Do Patients with Microtia/Aural Atresia Require Any Other Tests?
A high resolution, 3-D CT scan of the temporal bones is recommended to rule out a benign tumor of the middle ear known as a cholesteatoma which is more common in atresia patients. In addition, the CT scan will indicate if the middle ear structures can be surgically reconstructed. In other words, all patients with microtia are candidates for surgical reconstruction of the outer ear, but not all patients with aural atresia are candidates for reconstruction of the ear canal and middle ear.

Is Middle Ear Surgery Recommended in the Unilateral Cases?
Patients with aural atresia on one side will have essentially normal hearing based on the opposite ear. The patients may experience difficulty localizing sounds because they lack the stereo effect of having two ears. Because the patients with the unilateral condition have essentially normal hearing, most of these patients do not have reconstruction of the middle ear on the affected side.

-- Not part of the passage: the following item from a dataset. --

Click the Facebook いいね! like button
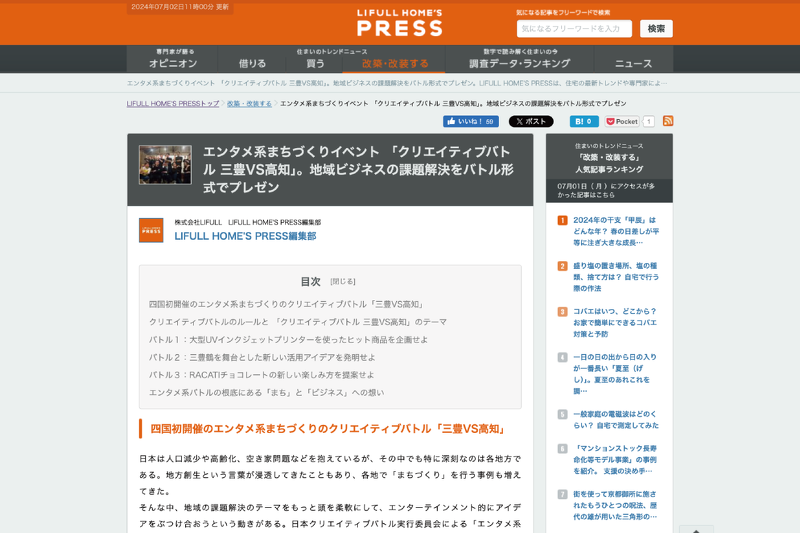Image resolution: width=800 pixels, height=533 pixels. (x=470, y=121)
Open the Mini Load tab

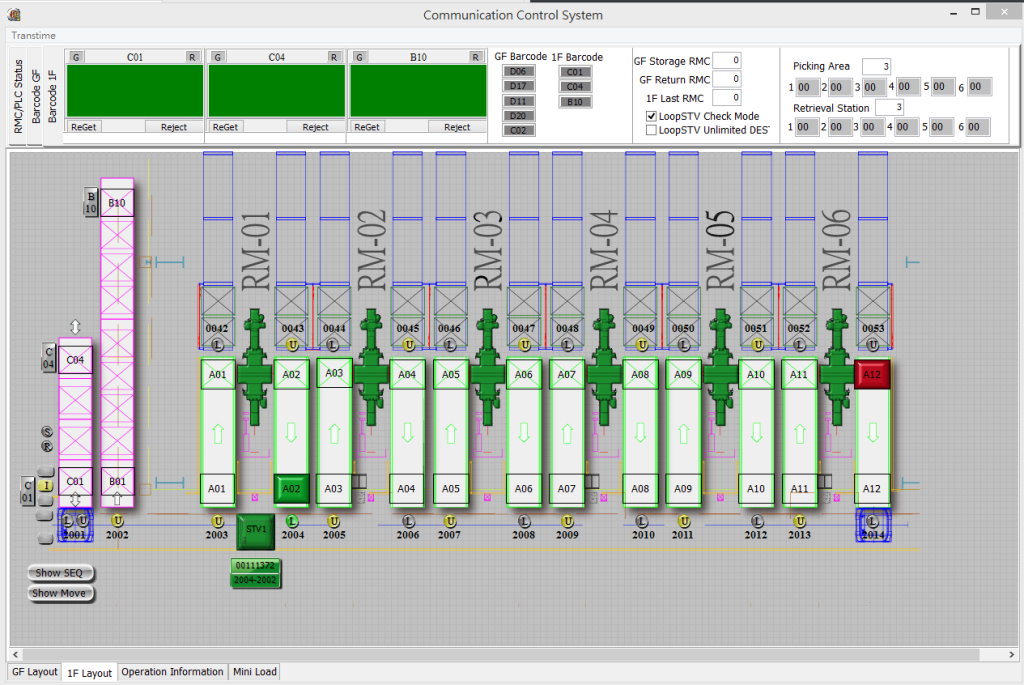click(x=255, y=672)
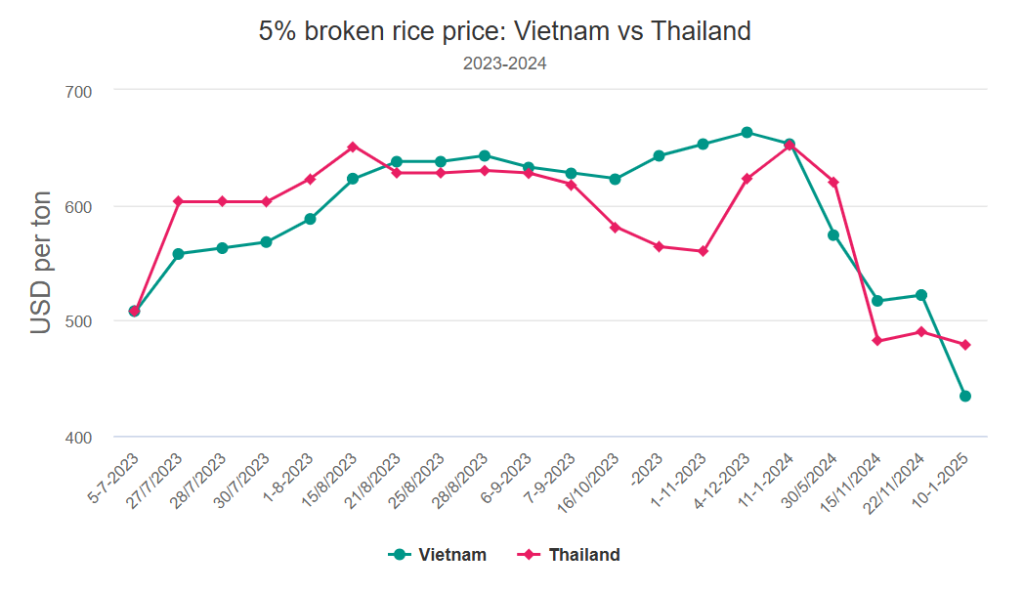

On the other hand, the surgical reconstruction of the hearing has improved dramatically over recent years and some families opt to have the middle ear reconstruction on the affected side, even in the unilateral cases. This is an individual patient/family decision, which balances the benefit of having “stereo” hearing vs. an outer ear reconstruction, which will not be quite as pleasing. The surgery to reconstruct the middle ear does affect the aesthetics of the outer ear reconstruction.

At What Age Is the External Ear Reconstruction Initiated?
This is an important question, which is undergoing some evolution. Up until recently, surgical reconstruction of the outer ear was recommended beginning at the age of six years. At this age the patients were thought to have sufficient cartilage in the rib cage to allow reconstruction of the ear. As surgical techniques have improved, however, it is clear that a better quality, more detailed, ear reconstruction is possible when the surgery is delayed to after the age of ten years.

When Is Surgery Performed To Reconstruct the Ear Canal and Middle Ear?
If surgery is recommended for reconstruction of the middle ear, it only takes place after the outer ear has been reconstructed. It is important that the outer ear and middle ear reconstructions be coordinated. If the middle ear procedure is performed first, it may eliminate the chances for reconstruction of the outer ear.

How Many Stages Are Required To Reconstruct an Ear?
Depending on the technique used and on the degree of abnormality, the reconstruction can be performed in two, three, or four stages. There is a movement toward reducing the number of stages in as many patients as possible to a total of two stages. Generally though, it takes three and sometime four, procedures.

What Other Support Is Available?
It is often difficult for parents to deal with their own responses to their child’s condition as well as the responses of other people. It may be helpful to speak to other families who have children with similar conditions. I know the entire Williams family hopes this information can provide some help for families that may be looking for assistance with Microtia-related issues.